[Activity] Put every line of the records below into a Markdown table with the columns "Row" and "Line," numbering each row and leaving out blank lines.

[Dataset records]
▼

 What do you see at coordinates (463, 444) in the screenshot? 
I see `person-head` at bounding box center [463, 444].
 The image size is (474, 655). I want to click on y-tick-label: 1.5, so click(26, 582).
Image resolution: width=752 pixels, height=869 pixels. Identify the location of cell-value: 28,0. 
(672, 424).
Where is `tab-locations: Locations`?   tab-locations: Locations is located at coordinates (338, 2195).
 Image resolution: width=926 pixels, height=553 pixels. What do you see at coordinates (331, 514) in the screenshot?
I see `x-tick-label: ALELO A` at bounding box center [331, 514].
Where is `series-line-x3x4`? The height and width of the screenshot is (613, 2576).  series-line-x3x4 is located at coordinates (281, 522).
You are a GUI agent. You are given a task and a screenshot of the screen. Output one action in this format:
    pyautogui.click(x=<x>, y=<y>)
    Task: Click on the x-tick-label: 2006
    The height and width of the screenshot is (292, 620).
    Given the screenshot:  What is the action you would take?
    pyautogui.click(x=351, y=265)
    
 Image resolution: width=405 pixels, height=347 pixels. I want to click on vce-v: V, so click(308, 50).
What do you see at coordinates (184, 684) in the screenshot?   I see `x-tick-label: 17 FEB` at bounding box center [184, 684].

▲

[Written response]
| Row | Line |
|---|---|
| 1 |  What do you see at coordinates (463, 444) in the screenshot?  |
| 2 | I see `person-head` at bounding box center [463, 444]. |
| 3 |  The image size is (474, 655). I want to click on y-tick-label: 1.5, so click(26, 582). |
| 4 | Image resolution: width=752 pixels, height=869 pixels. Identify the location of cell-value: 28,0.  |
| 5 | (672, 424). |
| 6 | Where is `tab-locations: Locations`?   tab-locations: Locations is located at coordinates (338, 2195). |
| 7 |  Image resolution: width=926 pixels, height=553 pixels. What do you see at coordinates (331, 514) in the screenshot? |
| 8 | I see `x-tick-label: ALELO A` at bounding box center [331, 514]. |
| 9 | Where is `series-line-x3x4`? The height and width of the screenshot is (613, 2576).  series-line-x3x4 is located at coordinates (281, 522). |
| 10 | You are a GUI agent. You are given a task and a screenshot of the screen. Output one action in this format: |
| 11 |     pyautogui.click(x=<x>, y=<y>) |
| 12 |     Task: Click on the x-tick-label: 2006 |
| 13 |     The height and width of the screenshot is (292, 620). |
| 14 |     Given the screenshot:  What is the action you would take? |
| 15 |     pyautogui.click(x=351, y=265) |
| 16 |  Image resolution: width=405 pixels, height=347 pixels. I want to click on vce-v: V, so click(308, 50). |
| 17 | What do you see at coordinates (184, 684) in the screenshot?   I see `x-tick-label: 17 FEB` at bounding box center [184, 684]. |